Exercise aim: Find the word "cell" in the records below. List each line containing it.
### Record excerpts ###
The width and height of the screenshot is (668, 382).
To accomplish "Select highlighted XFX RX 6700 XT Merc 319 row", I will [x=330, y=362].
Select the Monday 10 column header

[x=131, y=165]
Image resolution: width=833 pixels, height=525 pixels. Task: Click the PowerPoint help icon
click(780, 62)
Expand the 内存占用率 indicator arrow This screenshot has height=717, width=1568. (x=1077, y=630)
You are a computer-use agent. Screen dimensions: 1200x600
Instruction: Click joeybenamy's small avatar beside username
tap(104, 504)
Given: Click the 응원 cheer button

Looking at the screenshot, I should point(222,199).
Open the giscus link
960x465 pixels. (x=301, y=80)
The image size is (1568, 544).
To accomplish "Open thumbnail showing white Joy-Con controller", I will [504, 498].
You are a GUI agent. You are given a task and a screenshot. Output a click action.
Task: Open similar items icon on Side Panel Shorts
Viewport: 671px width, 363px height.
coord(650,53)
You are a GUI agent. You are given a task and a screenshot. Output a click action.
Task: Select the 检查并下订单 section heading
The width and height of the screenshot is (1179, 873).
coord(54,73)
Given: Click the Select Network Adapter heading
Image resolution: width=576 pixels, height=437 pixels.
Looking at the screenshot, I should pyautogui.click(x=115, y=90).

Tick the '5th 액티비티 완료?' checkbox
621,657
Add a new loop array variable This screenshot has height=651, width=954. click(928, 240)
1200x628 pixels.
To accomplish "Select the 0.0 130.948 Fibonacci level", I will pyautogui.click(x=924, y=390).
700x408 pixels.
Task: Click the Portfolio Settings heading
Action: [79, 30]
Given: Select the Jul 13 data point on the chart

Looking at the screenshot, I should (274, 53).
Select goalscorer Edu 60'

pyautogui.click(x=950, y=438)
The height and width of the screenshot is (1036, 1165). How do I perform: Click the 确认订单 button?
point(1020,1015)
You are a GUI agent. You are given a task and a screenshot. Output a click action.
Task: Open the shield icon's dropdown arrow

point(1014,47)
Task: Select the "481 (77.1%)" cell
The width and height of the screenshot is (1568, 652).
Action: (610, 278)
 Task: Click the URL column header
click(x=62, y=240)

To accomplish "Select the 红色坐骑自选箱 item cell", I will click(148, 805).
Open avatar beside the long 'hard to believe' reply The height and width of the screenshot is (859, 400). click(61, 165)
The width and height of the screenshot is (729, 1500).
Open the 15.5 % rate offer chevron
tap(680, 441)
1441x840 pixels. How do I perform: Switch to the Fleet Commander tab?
###
Task result:
Task: Select the "481 (77.1%)" cell
To accomplish "Select the 红色坐骑自选箱 item cell", I will click(148, 805).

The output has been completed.